==== Records supplied ====

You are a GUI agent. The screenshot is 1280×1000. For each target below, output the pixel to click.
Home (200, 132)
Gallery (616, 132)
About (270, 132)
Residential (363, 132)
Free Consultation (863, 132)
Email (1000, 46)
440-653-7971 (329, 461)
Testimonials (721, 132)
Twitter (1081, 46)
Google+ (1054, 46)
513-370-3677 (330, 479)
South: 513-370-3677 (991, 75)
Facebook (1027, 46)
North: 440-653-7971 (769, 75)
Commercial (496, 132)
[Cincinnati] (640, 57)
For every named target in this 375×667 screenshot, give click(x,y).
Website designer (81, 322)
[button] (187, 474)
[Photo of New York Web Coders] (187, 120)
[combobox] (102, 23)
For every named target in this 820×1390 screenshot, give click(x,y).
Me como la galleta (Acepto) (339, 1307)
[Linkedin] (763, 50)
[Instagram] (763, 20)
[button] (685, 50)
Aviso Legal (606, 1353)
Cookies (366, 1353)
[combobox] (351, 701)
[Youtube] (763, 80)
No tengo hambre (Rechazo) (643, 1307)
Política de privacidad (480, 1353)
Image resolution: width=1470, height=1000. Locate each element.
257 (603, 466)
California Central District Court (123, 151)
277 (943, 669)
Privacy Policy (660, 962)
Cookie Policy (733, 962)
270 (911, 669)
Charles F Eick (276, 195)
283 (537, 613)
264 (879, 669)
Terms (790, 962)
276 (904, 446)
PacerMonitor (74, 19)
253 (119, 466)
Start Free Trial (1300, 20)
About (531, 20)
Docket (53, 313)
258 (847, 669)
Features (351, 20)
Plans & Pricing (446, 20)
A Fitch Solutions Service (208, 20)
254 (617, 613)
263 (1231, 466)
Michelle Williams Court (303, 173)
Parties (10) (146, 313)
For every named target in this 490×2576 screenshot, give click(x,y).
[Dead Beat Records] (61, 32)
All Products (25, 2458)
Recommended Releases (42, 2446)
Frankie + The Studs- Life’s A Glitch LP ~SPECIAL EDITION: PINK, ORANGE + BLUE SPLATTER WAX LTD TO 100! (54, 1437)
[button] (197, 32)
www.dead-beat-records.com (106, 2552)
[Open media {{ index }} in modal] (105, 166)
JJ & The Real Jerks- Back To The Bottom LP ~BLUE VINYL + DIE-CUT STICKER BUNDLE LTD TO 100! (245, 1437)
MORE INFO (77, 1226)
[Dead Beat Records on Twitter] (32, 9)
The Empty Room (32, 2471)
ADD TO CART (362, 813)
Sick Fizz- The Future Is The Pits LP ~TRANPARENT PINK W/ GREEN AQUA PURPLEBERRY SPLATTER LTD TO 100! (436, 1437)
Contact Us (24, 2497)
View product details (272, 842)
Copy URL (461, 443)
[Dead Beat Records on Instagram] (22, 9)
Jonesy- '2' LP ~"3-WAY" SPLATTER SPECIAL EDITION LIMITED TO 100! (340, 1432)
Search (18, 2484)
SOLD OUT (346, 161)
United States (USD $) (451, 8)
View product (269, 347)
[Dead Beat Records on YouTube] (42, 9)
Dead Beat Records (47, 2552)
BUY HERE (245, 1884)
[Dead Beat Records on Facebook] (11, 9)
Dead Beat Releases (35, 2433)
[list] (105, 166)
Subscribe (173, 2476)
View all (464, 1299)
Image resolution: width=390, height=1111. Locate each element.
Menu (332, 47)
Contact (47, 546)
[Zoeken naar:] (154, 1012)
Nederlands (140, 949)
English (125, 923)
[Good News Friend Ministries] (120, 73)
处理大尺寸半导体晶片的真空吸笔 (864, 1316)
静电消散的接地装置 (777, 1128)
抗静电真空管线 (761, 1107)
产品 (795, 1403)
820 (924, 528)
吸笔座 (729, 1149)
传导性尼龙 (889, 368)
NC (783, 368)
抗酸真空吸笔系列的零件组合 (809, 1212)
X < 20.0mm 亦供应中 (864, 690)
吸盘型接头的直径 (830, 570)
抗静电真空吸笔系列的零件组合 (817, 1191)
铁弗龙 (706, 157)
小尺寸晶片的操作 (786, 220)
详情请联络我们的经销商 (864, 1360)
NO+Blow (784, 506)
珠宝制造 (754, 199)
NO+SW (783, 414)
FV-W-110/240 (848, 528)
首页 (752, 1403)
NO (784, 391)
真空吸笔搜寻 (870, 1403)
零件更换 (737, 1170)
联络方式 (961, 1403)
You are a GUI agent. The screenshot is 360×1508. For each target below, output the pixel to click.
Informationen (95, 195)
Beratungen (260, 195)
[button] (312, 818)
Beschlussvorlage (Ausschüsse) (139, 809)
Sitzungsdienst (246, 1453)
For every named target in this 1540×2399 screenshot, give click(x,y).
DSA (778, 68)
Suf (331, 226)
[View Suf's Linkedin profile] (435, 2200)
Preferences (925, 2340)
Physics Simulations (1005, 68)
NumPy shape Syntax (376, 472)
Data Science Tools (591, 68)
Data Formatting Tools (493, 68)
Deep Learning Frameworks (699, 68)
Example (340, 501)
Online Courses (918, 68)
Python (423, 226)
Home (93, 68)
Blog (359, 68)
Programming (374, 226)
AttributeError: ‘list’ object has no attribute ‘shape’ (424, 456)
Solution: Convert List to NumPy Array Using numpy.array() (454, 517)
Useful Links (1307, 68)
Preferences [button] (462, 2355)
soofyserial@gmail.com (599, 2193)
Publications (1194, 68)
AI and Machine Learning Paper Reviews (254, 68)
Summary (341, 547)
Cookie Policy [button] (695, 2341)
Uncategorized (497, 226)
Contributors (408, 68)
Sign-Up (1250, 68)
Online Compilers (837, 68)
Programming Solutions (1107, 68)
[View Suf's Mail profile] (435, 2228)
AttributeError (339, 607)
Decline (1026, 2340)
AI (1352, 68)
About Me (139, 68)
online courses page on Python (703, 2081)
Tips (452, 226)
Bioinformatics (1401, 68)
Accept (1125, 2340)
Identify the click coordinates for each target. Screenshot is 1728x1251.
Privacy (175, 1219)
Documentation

====

Lines after the one containing "Copy URL (461, 443)" are left out; every line from the start of the entries through that line is restated word for word.

You are a GUI agent. The screenshot is 1280×1000. For each target below, output the pixel to click.
Home (200, 132)
Gallery (616, 132)
About (270, 132)
Residential (363, 132)
Free Consultation (863, 132)
Email (1000, 46)
440-653-7971 (329, 461)
Testimonials (721, 132)
Twitter (1081, 46)
Google+ (1054, 46)
513-370-3677 (330, 479)
South: 513-370-3677 (991, 75)
Facebook (1027, 46)
North: 440-653-7971 (769, 75)
Commercial (496, 132)
[Cincinnati] (640, 57)
For every named target in this 375×667 screenshot, give click(x,y).
Website designer (81, 322)
[button] (187, 474)
[Photo of New York Web Coders] (187, 120)
[combobox] (102, 23)
For every named target in this 820×1390 screenshot, give click(x,y).
Me como la galleta (Acepto) (339, 1307)
[Linkedin] (763, 50)
[Instagram] (763, 20)
[button] (685, 50)
Aviso Legal (606, 1353)
Cookies (366, 1353)
[combobox] (351, 701)
[Youtube] (763, 80)
No tengo hambre (Rechazo) (643, 1307)
Política de privacidad (480, 1353)
Image resolution: width=1470, height=1000. Locate each element.
257 (603, 466)
California Central District Court (123, 151)
277 (943, 669)
Privacy Policy (660, 962)
Cookie Policy (733, 962)
270 (911, 669)
Charles F Eick (276, 195)
283 (537, 613)
264 (879, 669)
Terms (790, 962)
276 (904, 446)
PacerMonitor (74, 19)
253 (119, 466)
Start Free Trial (1300, 20)
About (531, 20)
Docket (53, 313)
258 (847, 669)
Features (351, 20)
Plans & Pricing (446, 20)
A Fitch Solutions Service (208, 20)
254 (617, 613)
263 (1231, 466)
Michelle Williams Court (303, 173)
Parties (10) (146, 313)
For every named target in this 490×2576 screenshot, give click(x,y).
[Dead Beat Records] (61, 32)
All Products (25, 2458)
Recommended Releases (42, 2446)
Frankie + The Studs- Life’s A Glitch LP ~SPECIAL EDITION: PINK, ORANGE + BLUE SPLATTER WAX LTD TO 100! (54, 1437)
[button] (197, 32)
www.dead-beat-records.com (106, 2552)
[Open media {{ index }} in modal] (105, 166)
JJ & The Real Jerks- Back To The Bottom LP ~BLUE VINYL + DIE-CUT STICKER BUNDLE LTD TO 100! (245, 1437)
MORE INFO (77, 1226)
[Dead Beat Records on Twitter] (32, 9)
The Empty Room (32, 2471)
ADD TO CART (362, 813)
Sick Fizz- The Future Is The Pits LP ~TRANPARENT PINK W/ GREEN AQUA PURPLEBERRY SPLATTER LTD TO 100! (436, 1437)
Contact Us (24, 2497)
View product details (272, 842)
Copy URL (461, 443)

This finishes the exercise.